§ **Task prompt**:
In the passage on the Gayatri Mantra below, list the conditions that the writer says were all perfect during the early-morning run.

Om, Bhur bhuvah svah
tat savitur vareniyam
bhargo devasya dhimahi
dhiyo yo nah prachodayat
Everything on the Earth and in the sky and in between is arising from one effulgent source. If my thoughts, words, and deeds reflected a complete understanding of this, I would be the peace I am seeking in this moment.
There is a mantra that I've been working to understand for several years. It's The Gayatri Mantra, one of the oldest mantras in existence. It's more than 12 thousand years old and comes from the Rigveda, an ancient Sanskrit text containing hymns and mantras that are mythological and poetic accounts of the origin of the world. I struggle to understand it because it suggests that when I'm feeling freaked out by something, I already have peace or am the peace that I feel I lack. Likewise, this mantra suggests that somehow through one Source, we are everything else. And to any mind that is caught up in limited a conception of Self, this is ridiculous.
One experience I had that helped me to understand this mantra a little better happened about three or four years ago while I was on an early-morning run in Hawaii. Because my body was used to a different time zone, I was up and running while most of everybody else was sleeping. On that beautiful morning, I ran along a paved trail that contours the ocean and stretches for miles. All the elements including myself were harmonized to make a perfect storm of physical, mental, and spiritual bliss. My mind was clear, the weather, temperature, altitude and humidity were all perfect. As I ran, my mind opened up to incredible clarity.
In this clarity, I began processing some of the jazz improve theory that my sax teacher had been teaching me, specifically regarding works by John Coltrane. My feet tapped along the trail and my lungs bellowed the humid ocean-air while my mind thought about scales, intervals, harmonics, chords, and all of the underlying structure of jazz. My sax teacher tells me that if I want to find those notes coming out of my horn, I have to not only feel them in my soul, but I also gotta know what is possible to feel and that takes a little head work. With all this mental clarity some fairly complex music theory simply started to make sense to me. Deeper musical ideas began to percolate to my mental surface causing new lights to go on. I was figuring it out and it was happening without any teacher or even the reference of my sax or even music paper. I realized that somehow, a lot of this understanding was already in there.

§ **Supplied material**:
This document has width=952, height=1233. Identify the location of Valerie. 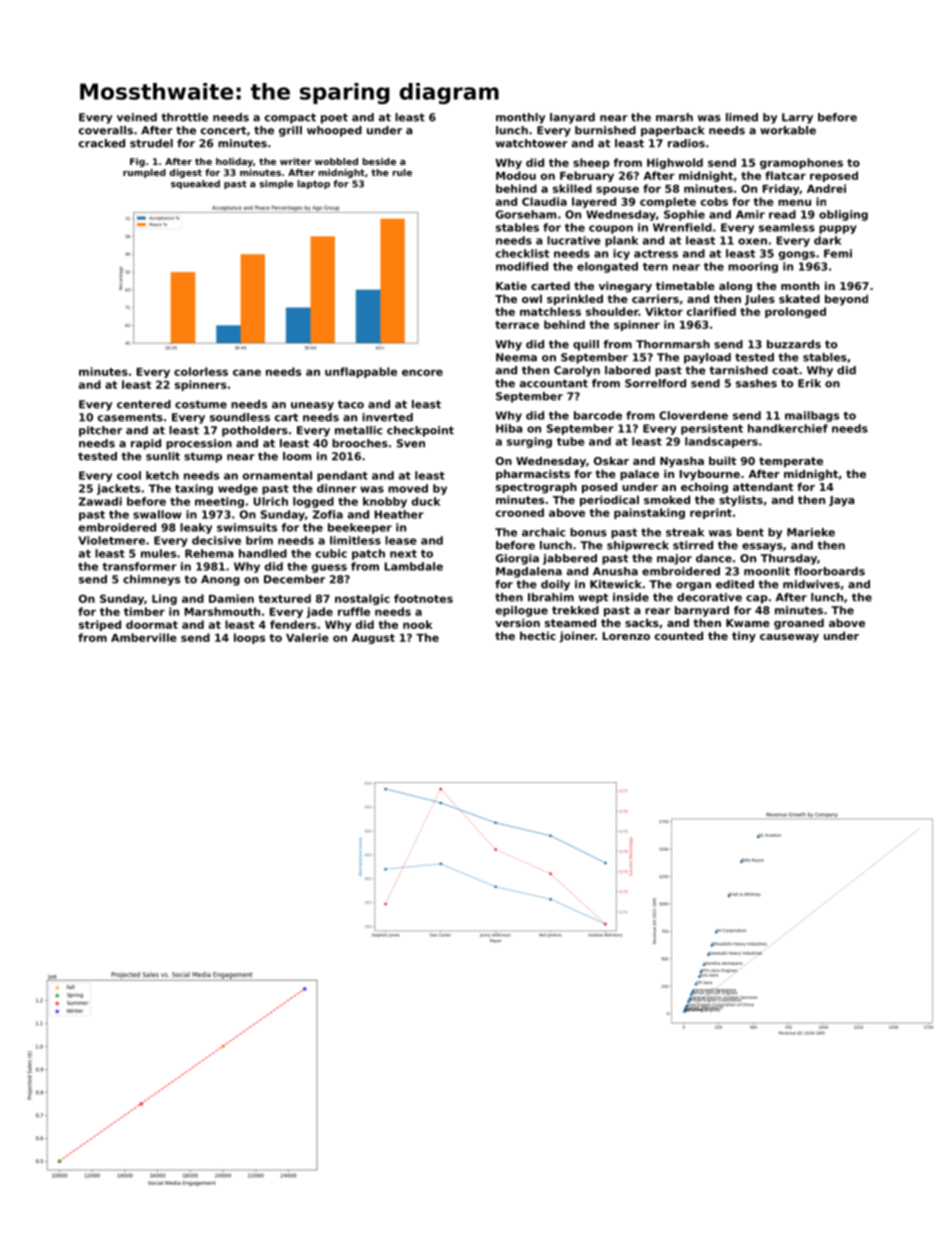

§ **Exercise result**:
weather, temperature, altitude, humidity